BRIEF: Please swap "return policy" for "shipping policy" in the entries starting with the line that contains "Viewport: 860px width, 1000px" and going on through the line that contains "[x=640, y=133]", leaving everything else unchanged. Give back only those lines, without the pictures.

LISTED ENTRIES:
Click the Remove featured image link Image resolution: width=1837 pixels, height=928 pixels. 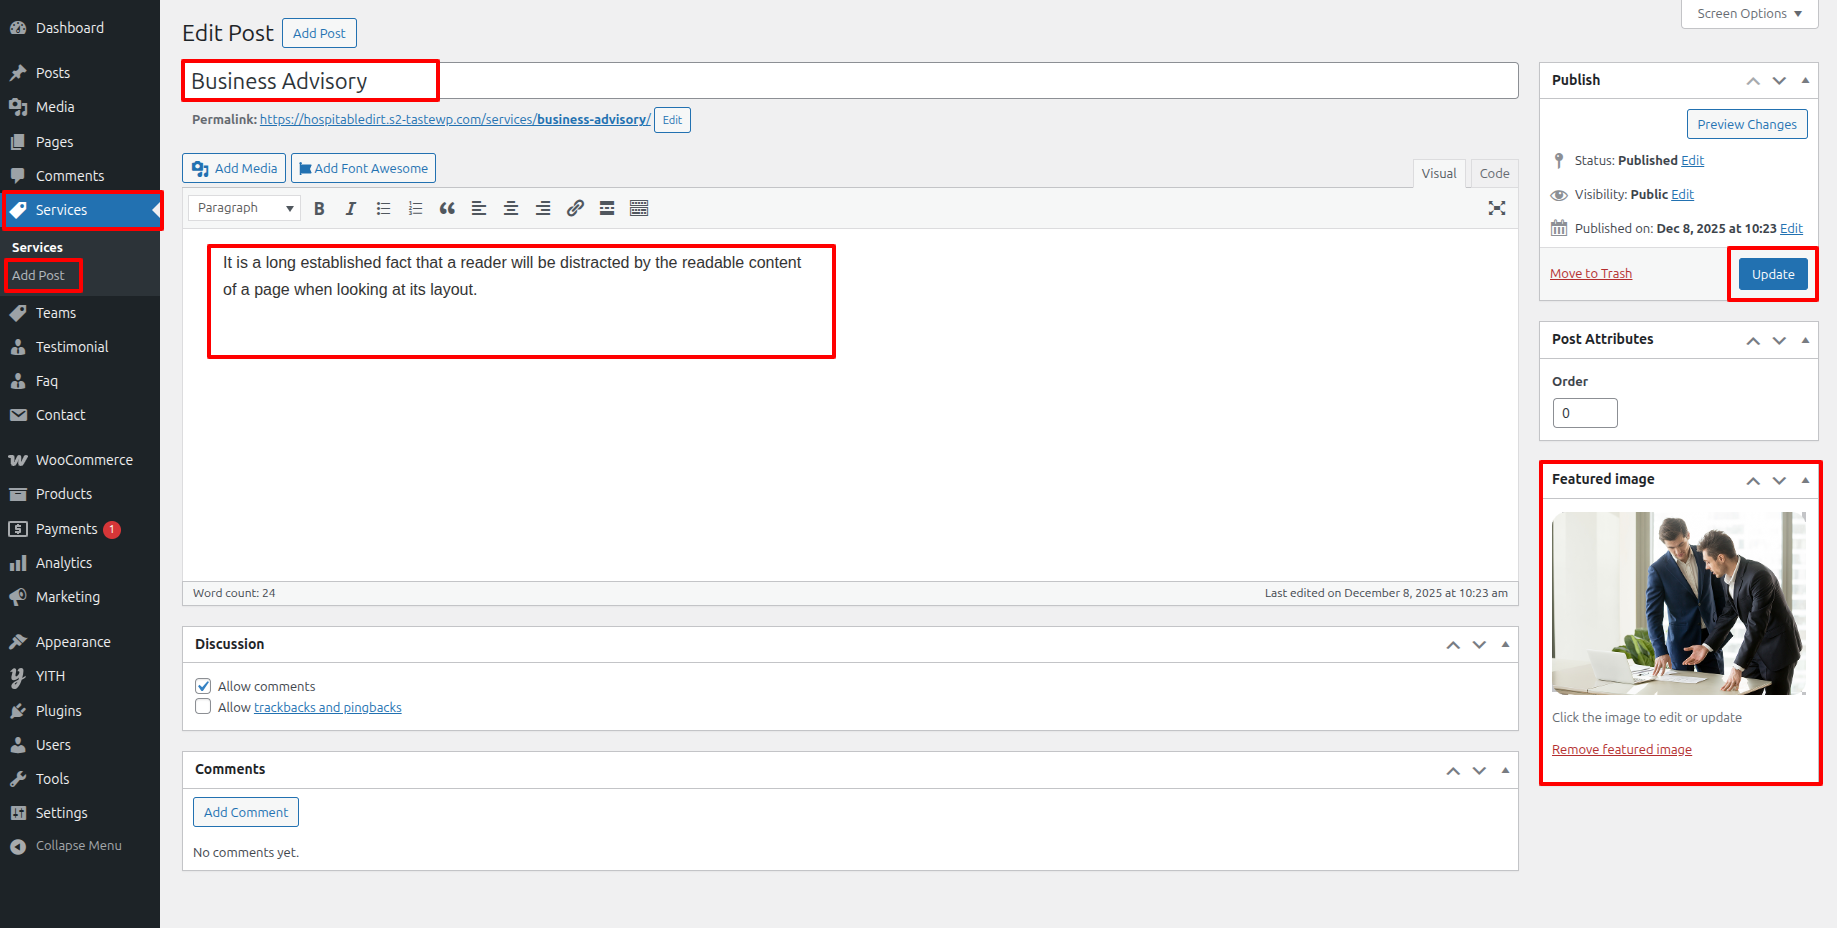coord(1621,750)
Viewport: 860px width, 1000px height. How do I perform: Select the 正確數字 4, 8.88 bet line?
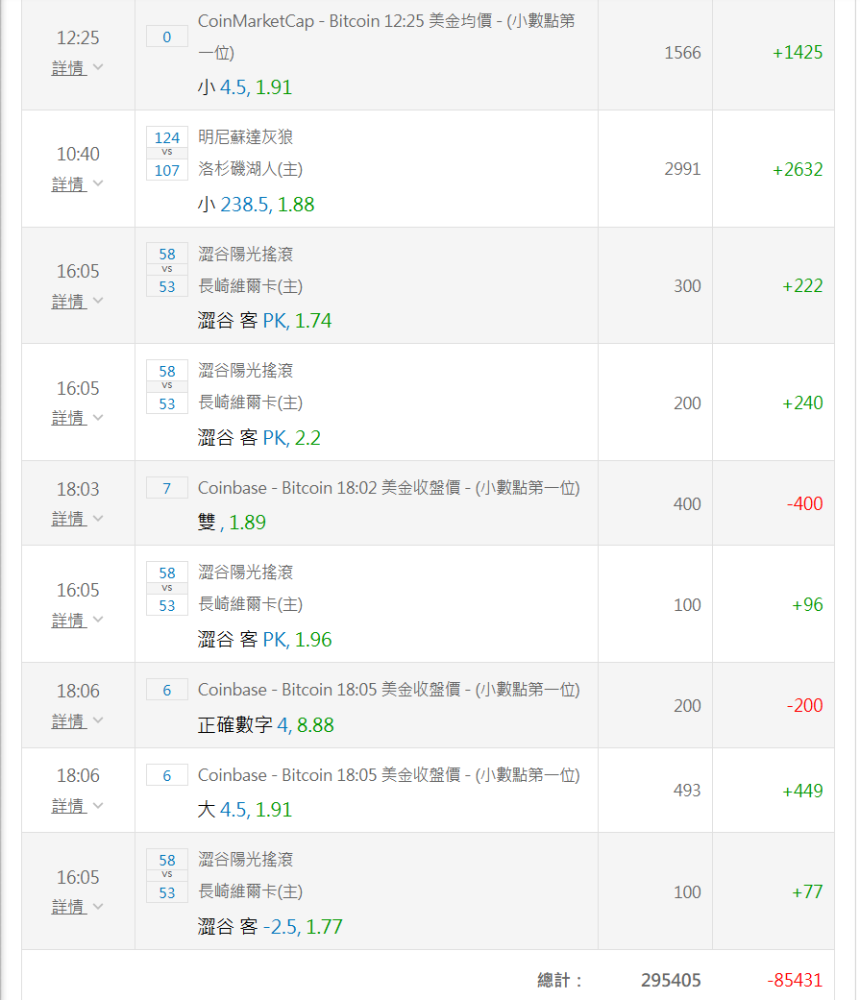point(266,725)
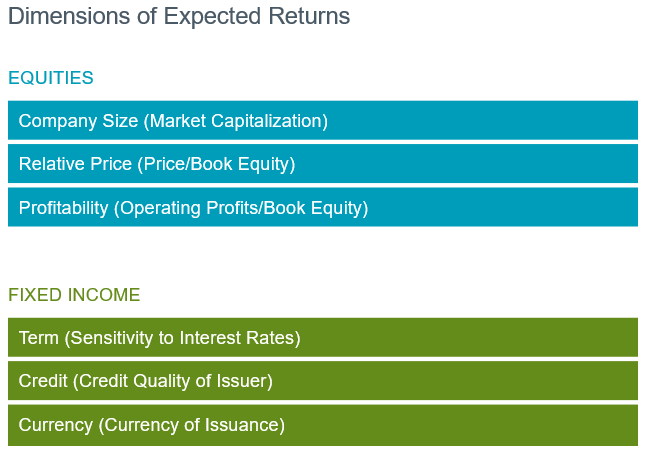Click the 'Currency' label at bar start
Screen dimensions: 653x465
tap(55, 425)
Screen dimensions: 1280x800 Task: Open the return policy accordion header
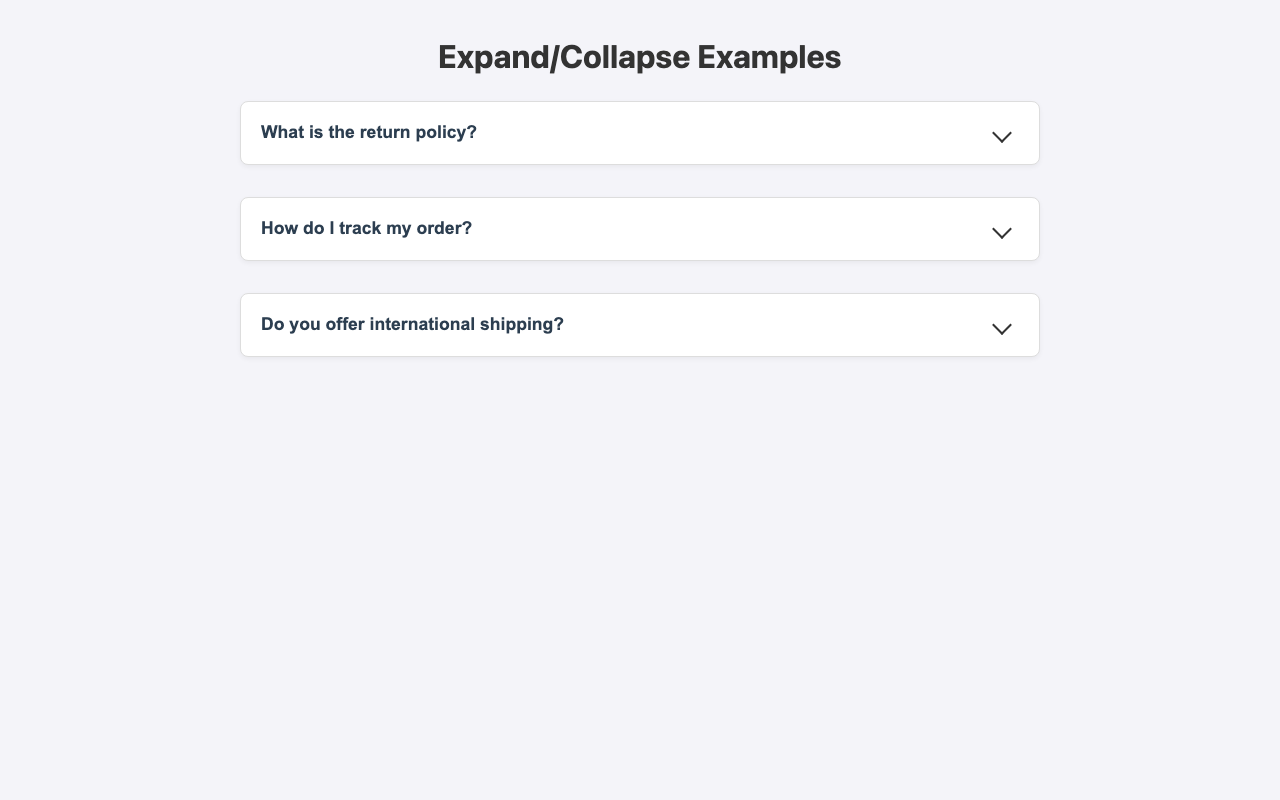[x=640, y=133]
==
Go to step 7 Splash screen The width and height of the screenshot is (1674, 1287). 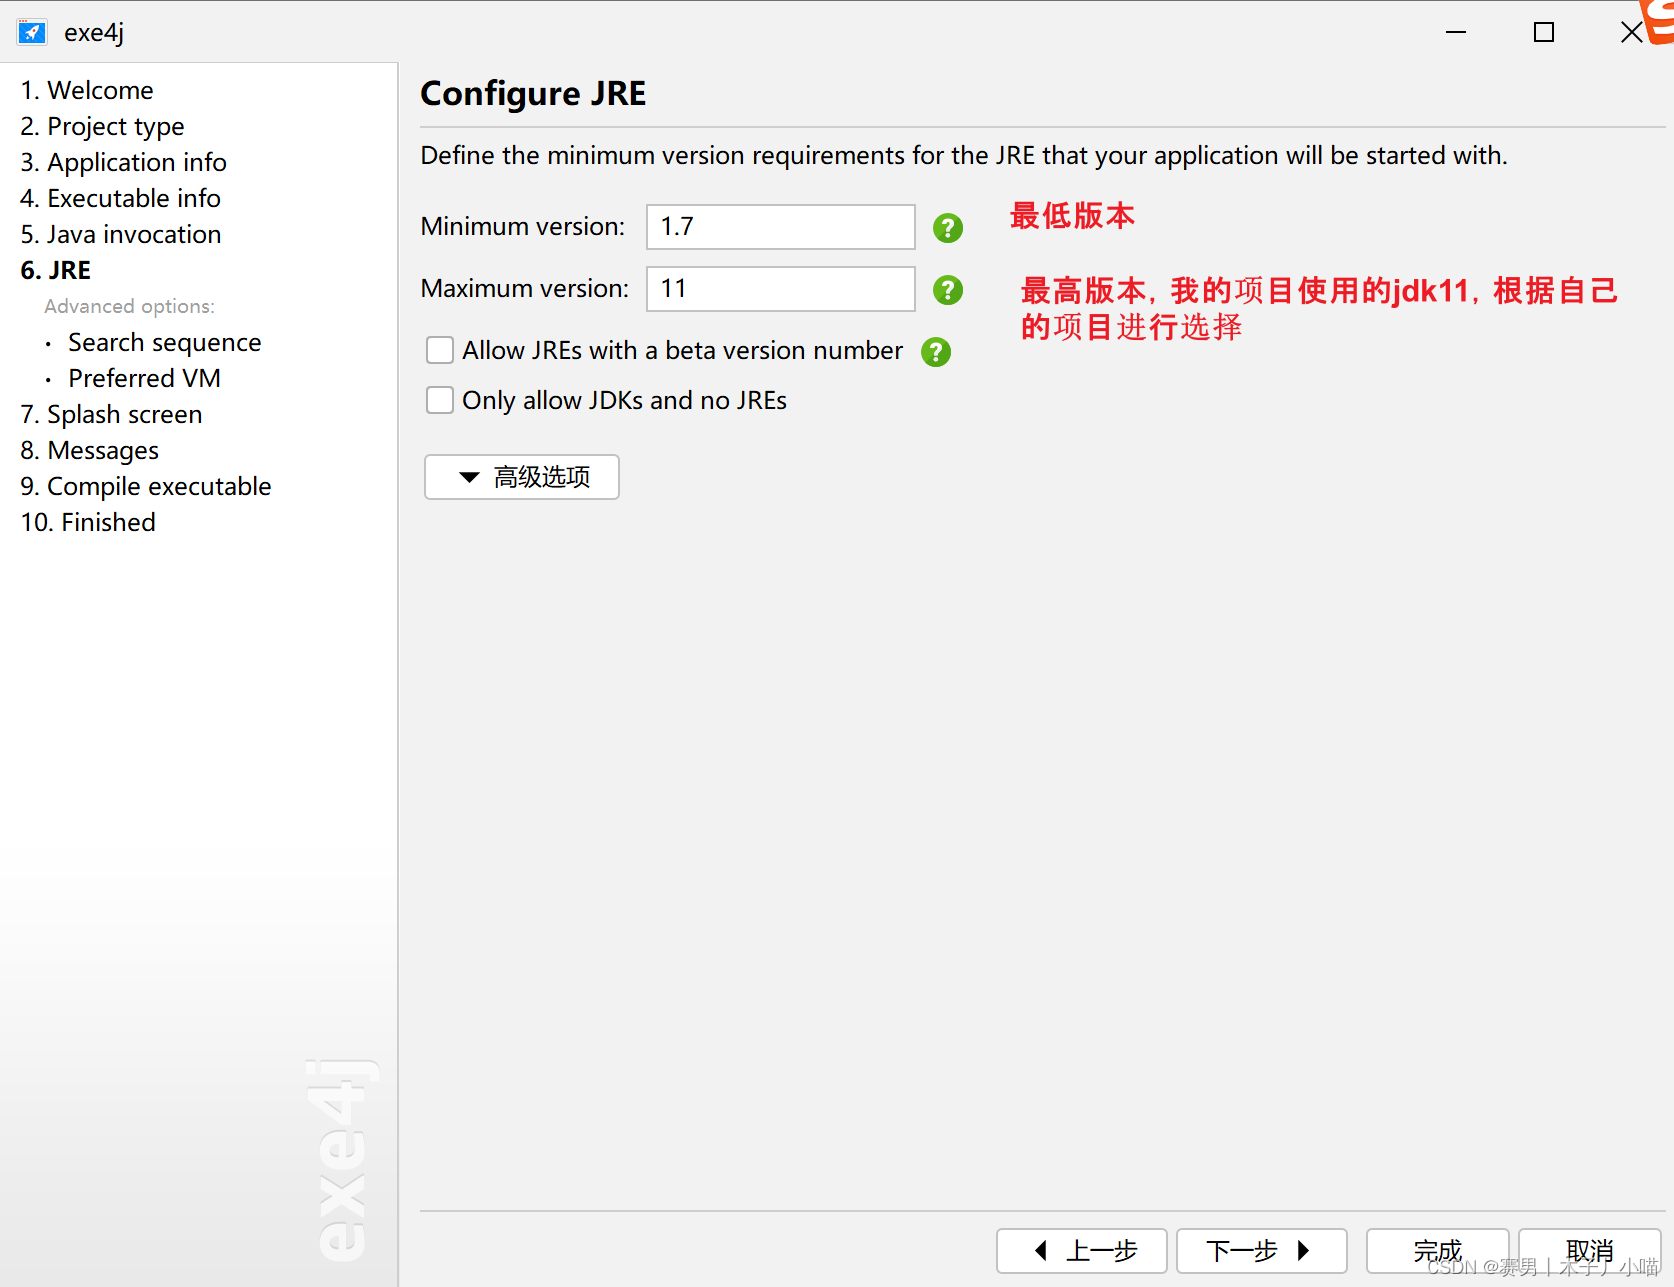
---
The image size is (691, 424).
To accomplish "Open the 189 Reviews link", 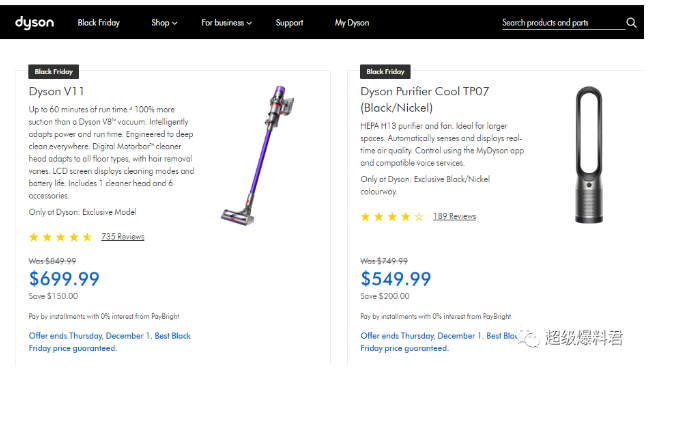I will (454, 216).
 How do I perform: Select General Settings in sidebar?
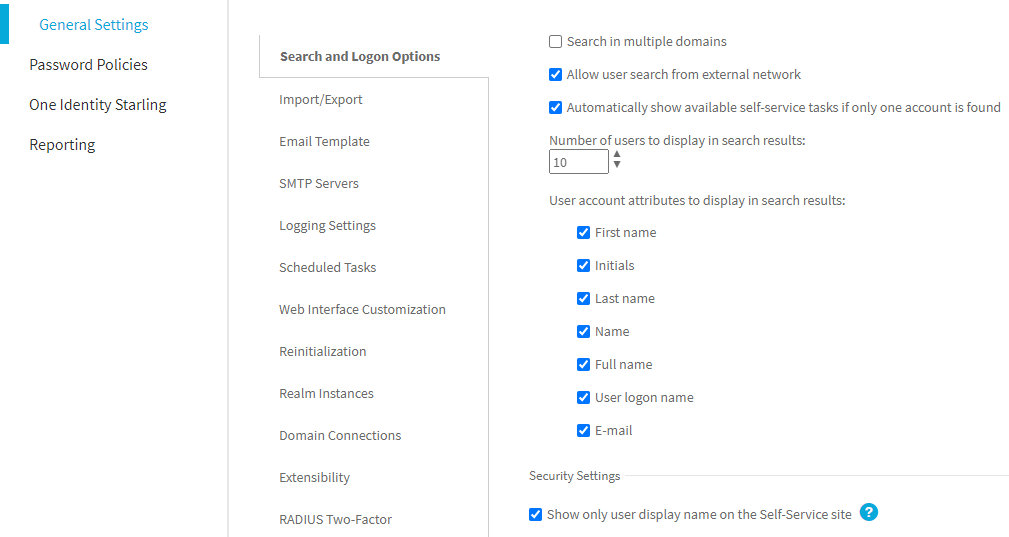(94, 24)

FINAL ANSWER:
Viewport: 860px width, 1000px height. How do I perform: Select the 正確數字 4, 8.88 bet line?
point(266,725)
Click the 'Currency' label at bar start
Screen dimensions: 653x465
tap(55, 425)
Screen dimensions: 1280x800 Task: Open the shipping policy accordion header
[x=640, y=133]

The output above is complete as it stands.